-------- Task material --------

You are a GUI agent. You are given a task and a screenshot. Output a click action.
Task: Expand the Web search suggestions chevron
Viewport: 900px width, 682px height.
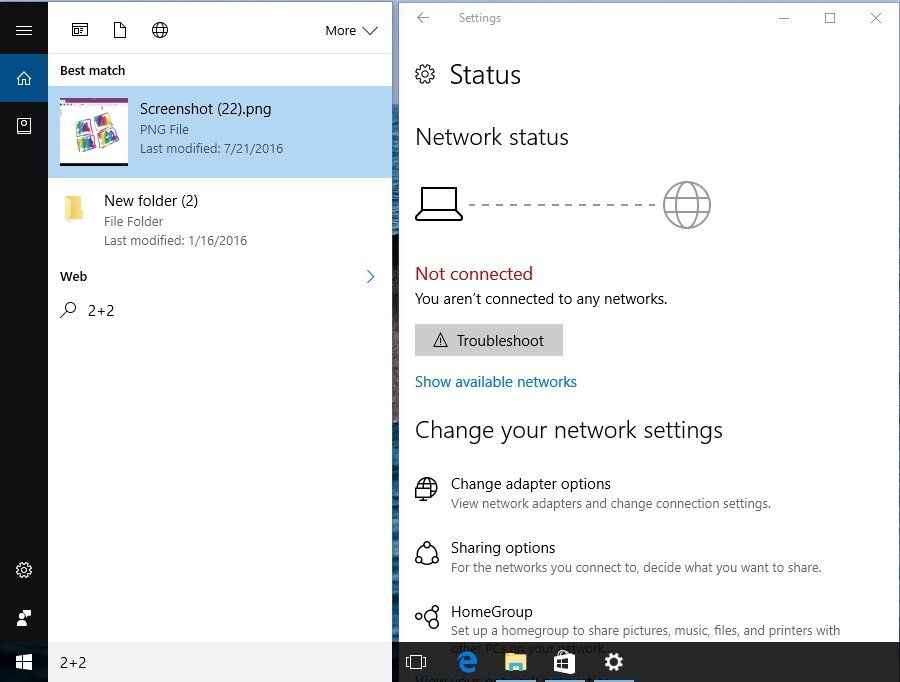[370, 276]
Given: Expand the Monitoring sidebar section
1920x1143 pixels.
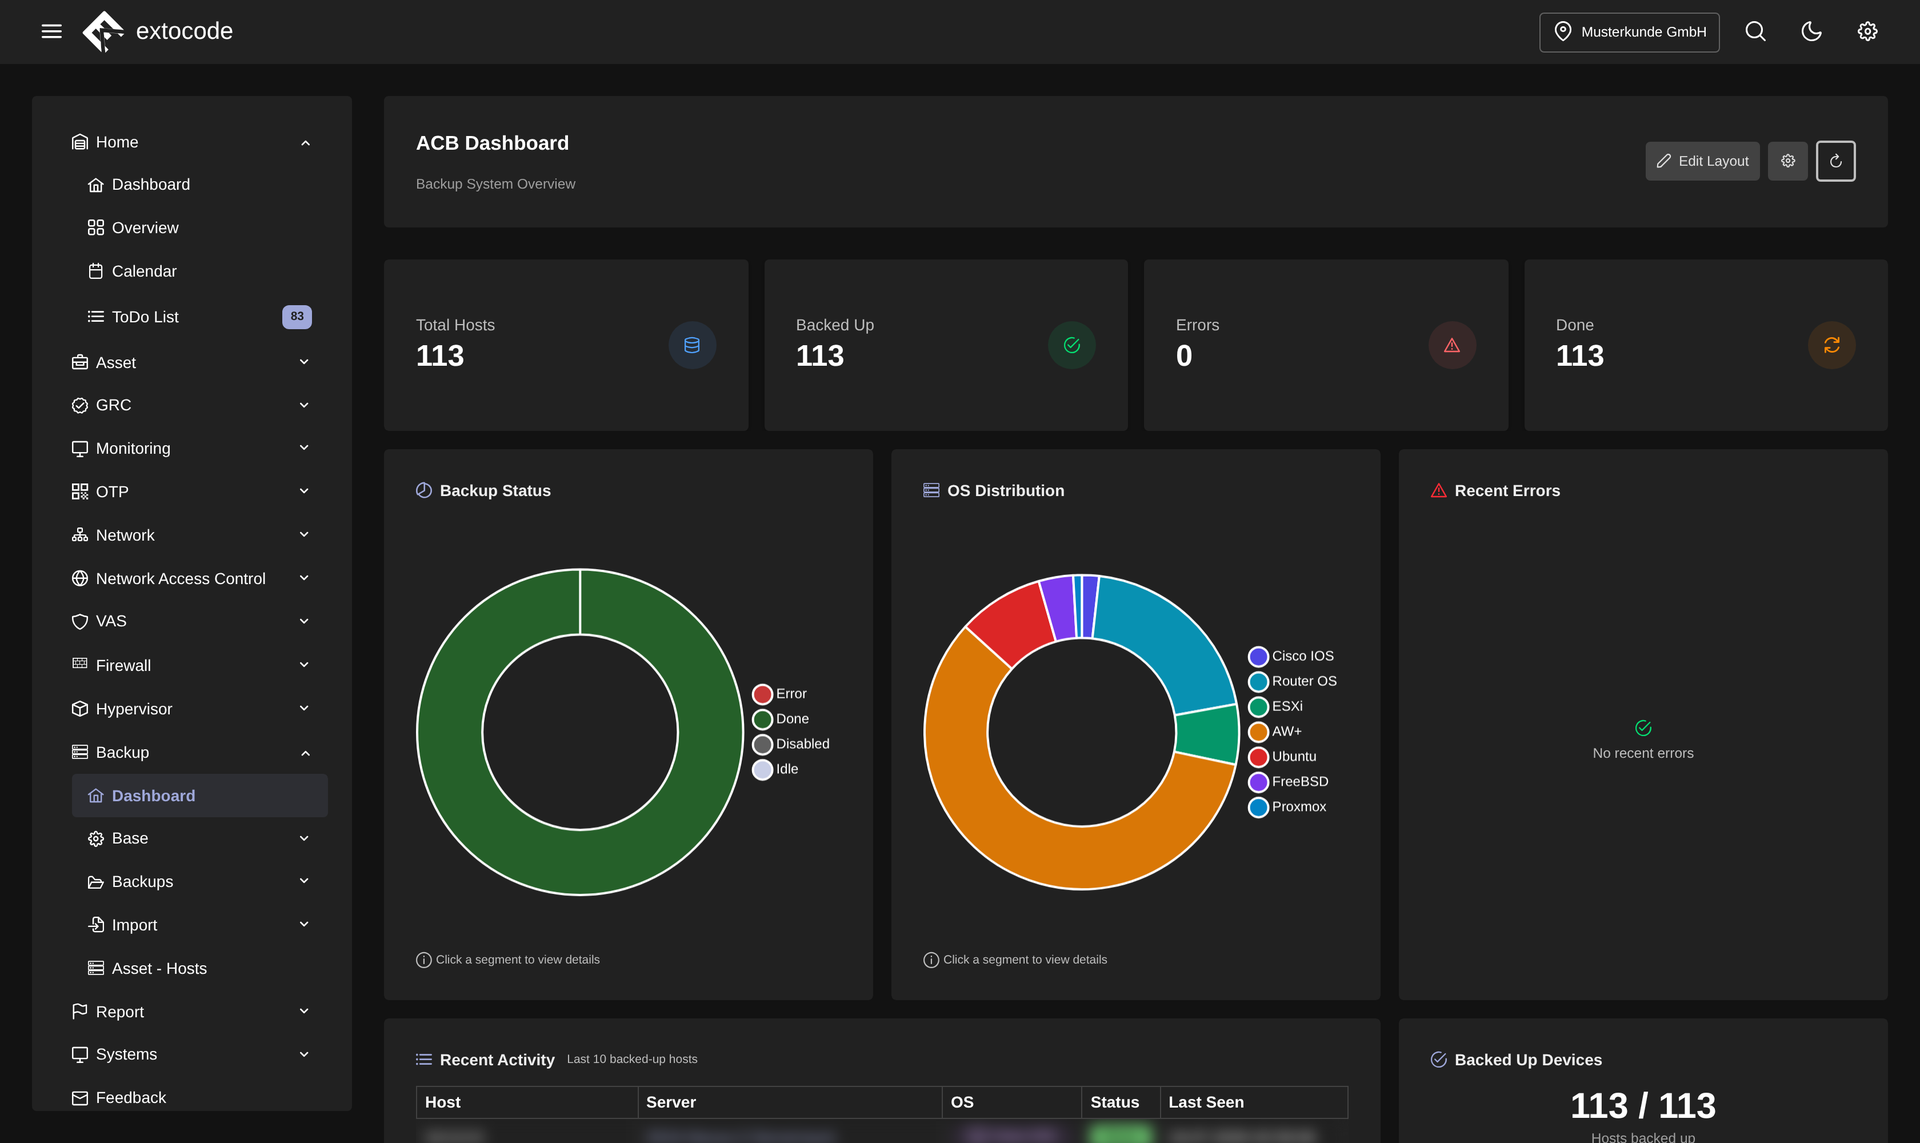Looking at the screenshot, I should coord(190,448).
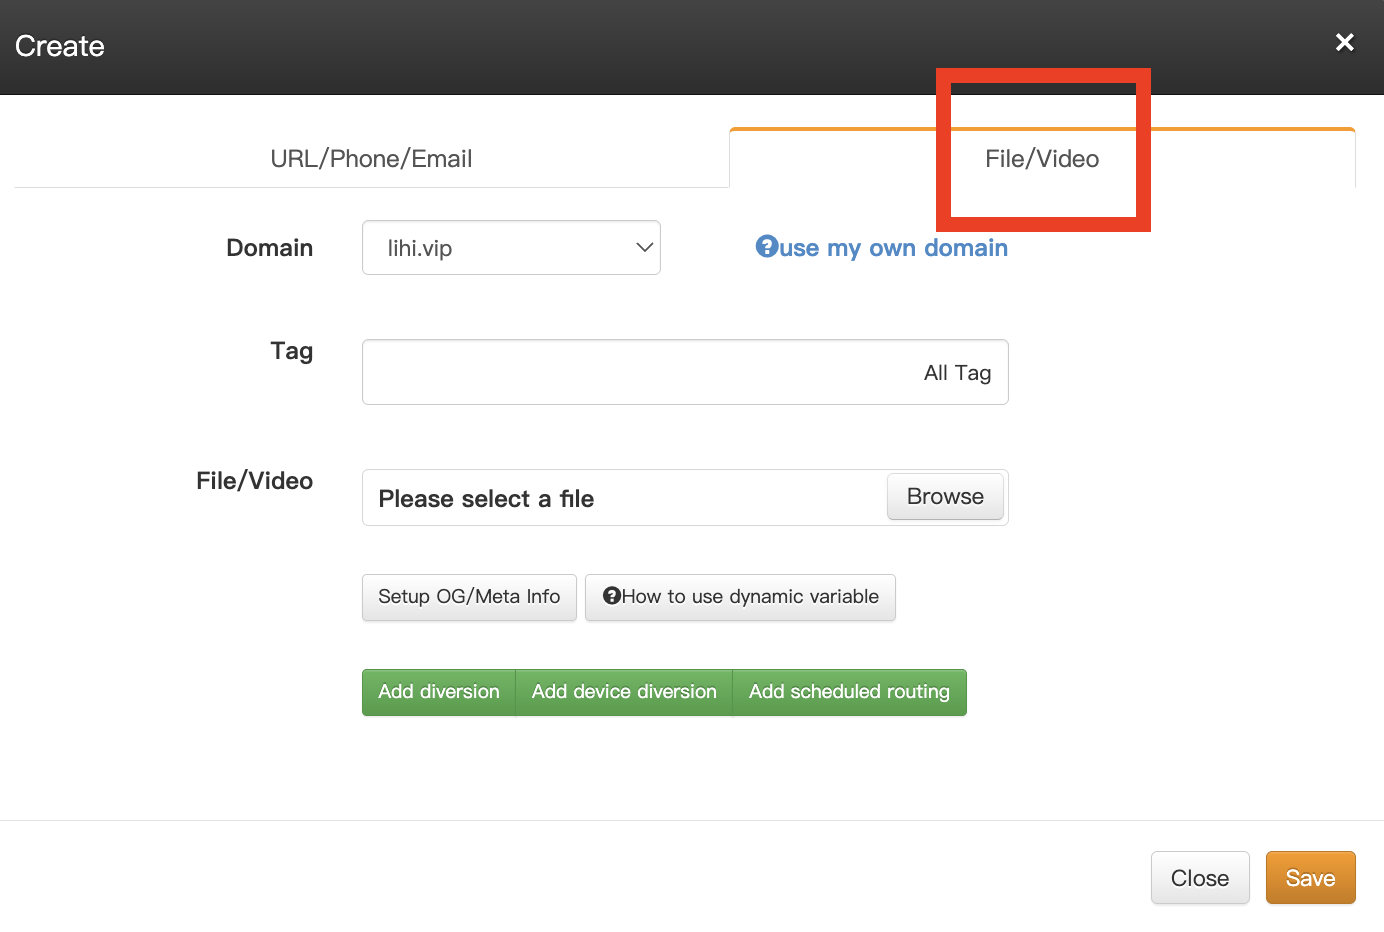Open Setup OG/Meta Info

[x=469, y=597]
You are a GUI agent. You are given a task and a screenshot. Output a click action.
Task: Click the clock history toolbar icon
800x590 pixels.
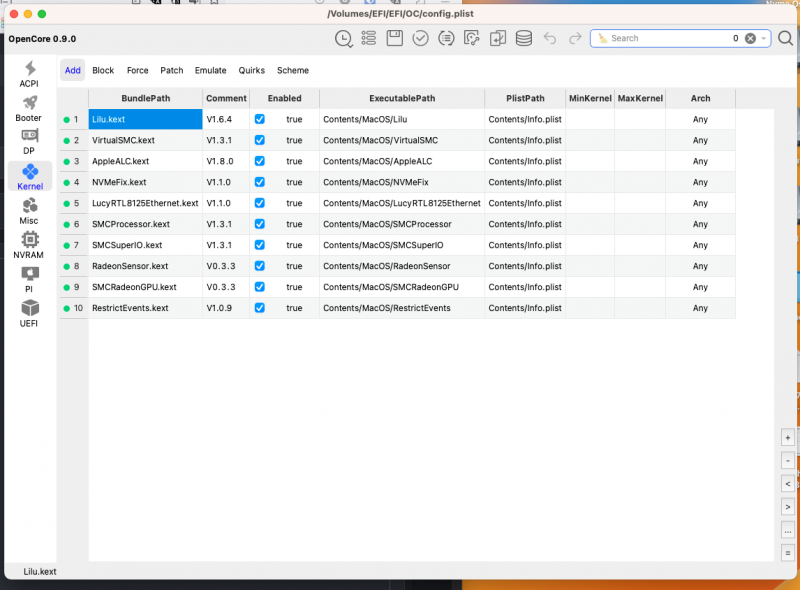pyautogui.click(x=343, y=38)
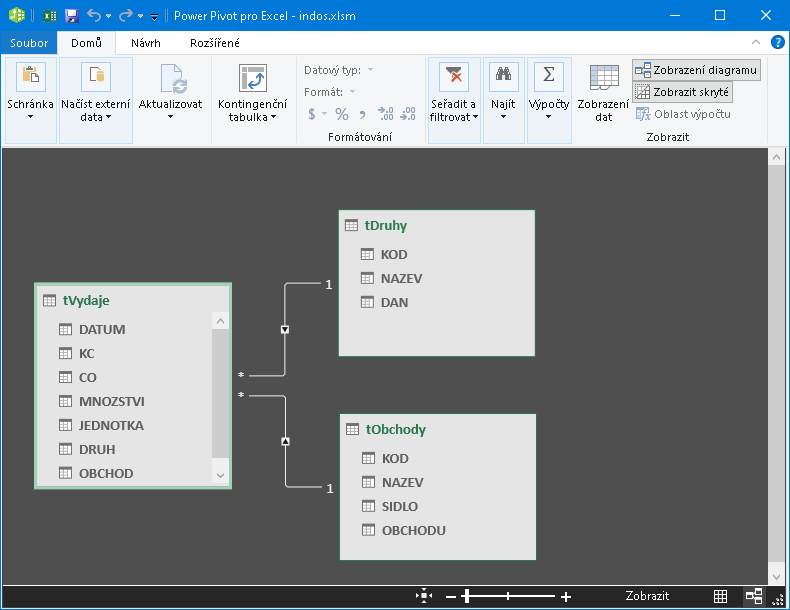
Task: Open the Soubor menu
Action: pyautogui.click(x=29, y=43)
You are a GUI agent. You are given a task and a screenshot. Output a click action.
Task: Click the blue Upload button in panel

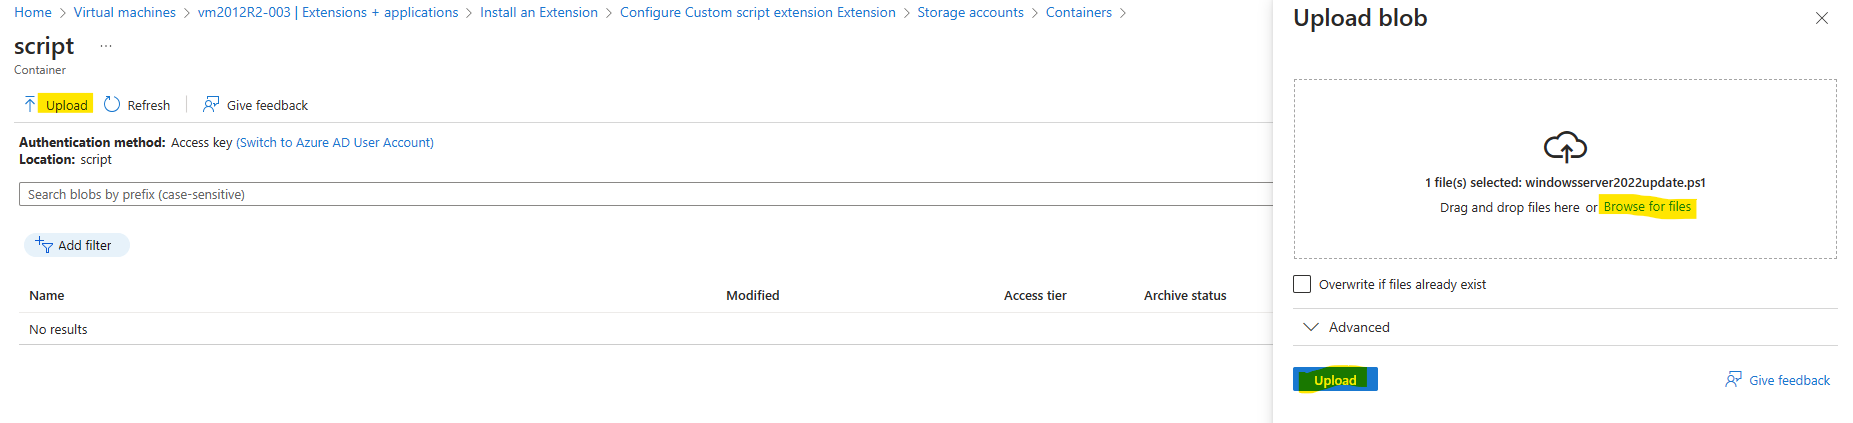tap(1335, 379)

--------

None of the pictures belong in the copy; repeat all other material exactly.

**Answer for this exercise:**
You are a GUI agent. You are given a task and a screenshot. Output a click action.
Task: Expand the Web search suggestions chevron
Viewport: 900px width, 682px height.
[370, 276]
Given: Expand the Monitoring sidebar section
1920x1143 pixels.
Looking at the screenshot, I should coord(190,448).
Open Setup OG/Meta Info

[x=469, y=597]
You are a GUI agent. You are given a task and a screenshot. Output a click action.
Task: Click the clock history toolbar icon
800x590 pixels.
pyautogui.click(x=343, y=38)
Task: Open the Soubor menu
Action: pyautogui.click(x=29, y=43)
You are a GUI agent. You are given a task and a screenshot. Output a click action.
Task: Click the blue Upload button in panel

tap(1335, 379)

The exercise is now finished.